> [Objetivo A]
Edite o trecho do texto sobre as armas químicas dos EUA que começa em "O dia 30 de" e termina em "não assinou tratado?", trocando "setembro" por "outubro".
> [Objetivo B]
Por favor, explique por que o texto sobre as armas químicas dos EUA descreve a destruição em Blue Grass como um marco. Use de uma a três frases.

> [Texto exibido]

Início da destruição de projéteis contendo o agente nervoso sarin no depósito militar de Blue Grass, no Kentucky, em 2020 - Dylan Lovan/AP Photo/picture alliance
Início da destruição de projéteis contendo o agente nervoso sarin no depósito militar de Blue Grass, no Kentucky, em 2020 Imagem: Dylan Lovan/AP Photo/picture alliance

11/07/2023 04h00

Numa vasta instalação militar no estado americano do Kentucky, um marco está prestes a ser atingido: trabalhadores do depósito de Blue Grass estão destruindo as últimas armas químicas dos Estados Unidos, o que acabará com o único arsenal do tipo oficialmente declarado restante no mundo.

A destruição dos últimos foguetes remanescentes contendo o agente nervoso GB, também conhecido como sarin, encerrará décadas de campanha pela destruição de um arsenal que ao fim da Guerra Fria totalizava mais de 30 mil toneladas.

Armas químicas foram usadas pela primeira vez numa guerra moderna na Primeira Guerra Mundial, na qual se estima que essas munições tenham matado ao menos 100 mil pessoas. Apesar de posteriormente banidas pelo chamado Protocolo de Genebra, assinado em 1925 e que entrou em vigor três anos depois, países continuaram a estocar armas químicas durante décadas.

O dia 30 de setembro deste ano foi estabelecido como prazo para os EUA acabarem com seu arsenal no âmbito da Convenção sobre Armas Químicas, acordo internacional que entrou em vigor em 1997 e conta com a adesão de 193 países.

Quem não assinou tratado?

Kingston Reif, que durante anos fez campanha pelo desarmamento e agora atua como vice-secretário adjunto de Defesa dos EUA para redução de ameaças e controle de armas, afirmou que a destruição completa do arsenal químico do país "fechará um importante capítulo na história militar".

Autoridades consideram a eliminação do arsenal americano um grande passo adiante no âmbito da Convenção sobre Armas Químicas. Somente três países - Egito, Coreia do Norte e Sudão do Sul - não assinaram o tratado. Israel assinou, mas não ratificou o acordo.

> [Linhas de dados]

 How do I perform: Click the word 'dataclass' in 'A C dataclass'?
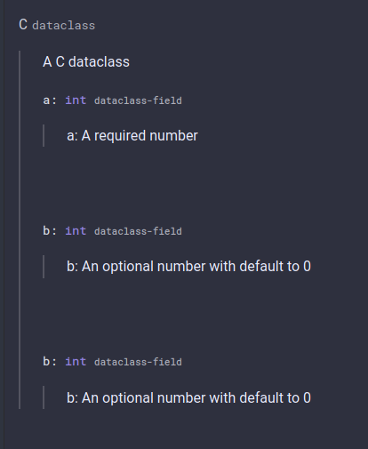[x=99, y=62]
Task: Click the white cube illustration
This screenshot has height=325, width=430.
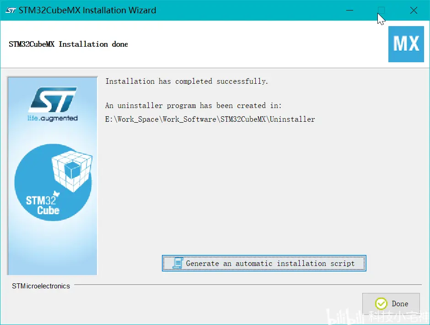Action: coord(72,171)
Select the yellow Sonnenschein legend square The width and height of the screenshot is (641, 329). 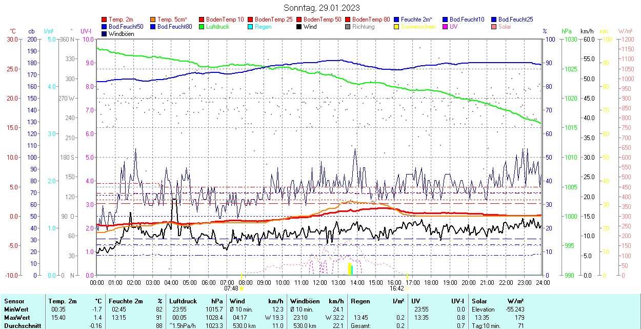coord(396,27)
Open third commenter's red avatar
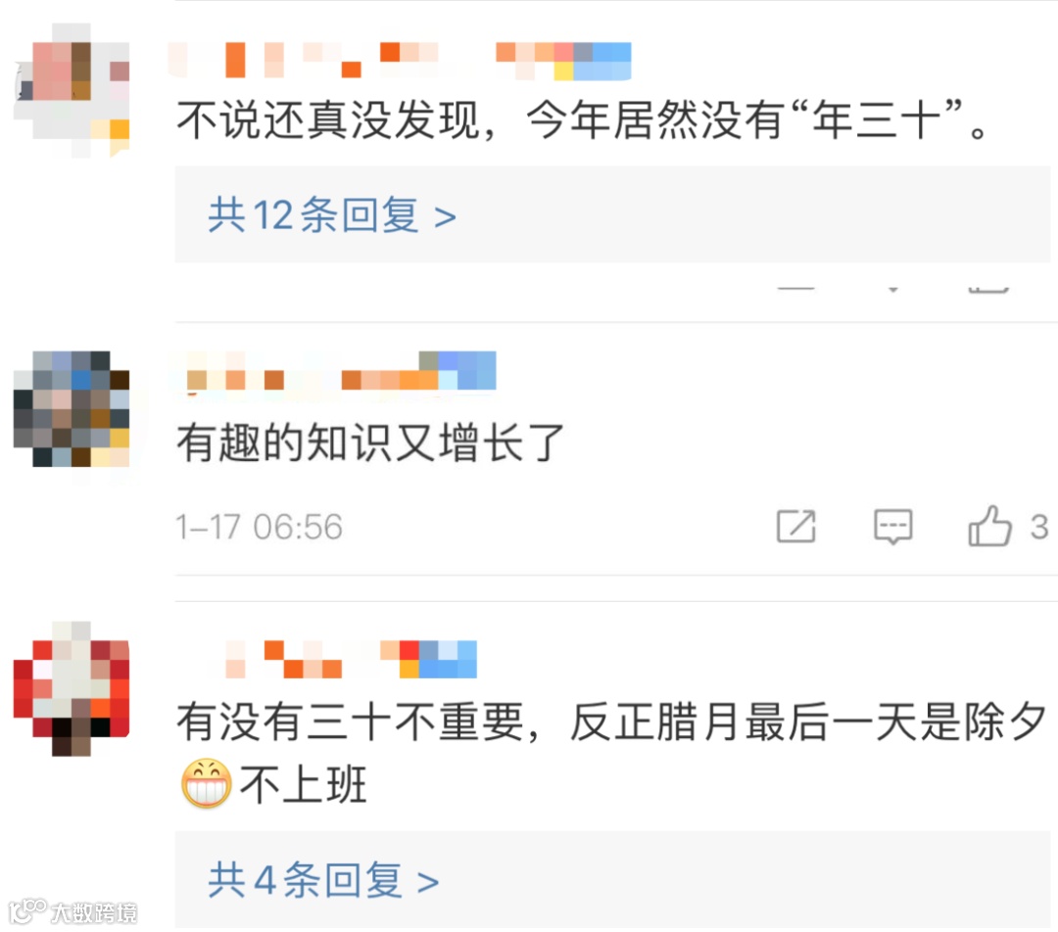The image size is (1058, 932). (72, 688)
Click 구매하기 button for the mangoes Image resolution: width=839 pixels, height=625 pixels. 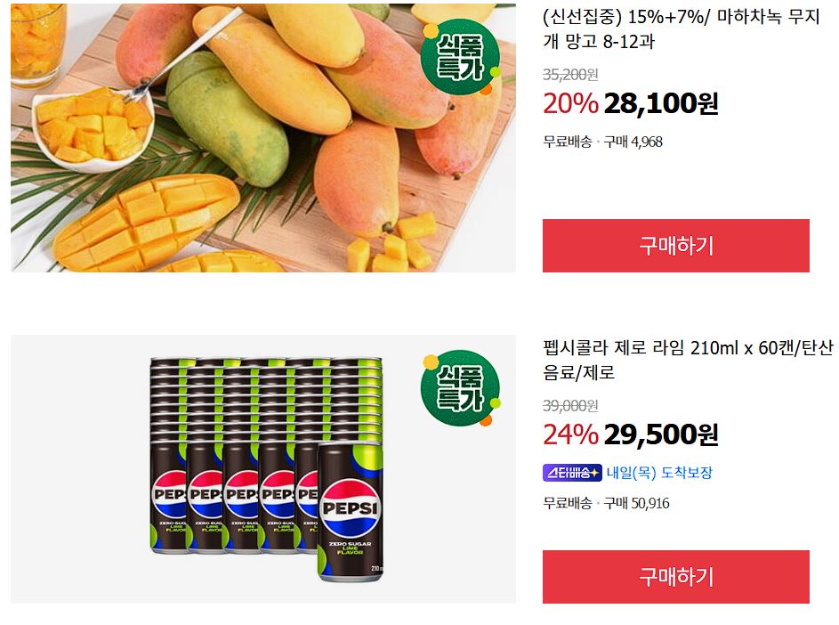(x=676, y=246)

> [Resposta A]
O dia 30 de outubro deste ano foi estabelecido como prazo para os EUA acabarem com seu arsenal no âmbito da Convenção sobre Armas Químicas, acordo internacional que entrou em vigor em 1997 e conta com a adesão de 193 países.

Quem não assinou tratado?

> [Resposta B]
Os trabalhadores do depósito de Blue Grass estão destruindo as últimas armas químicas dos Estados Unidos. Isso acabará com o único arsenal desse tipo oficialmente declarado que ainda resta no mundo.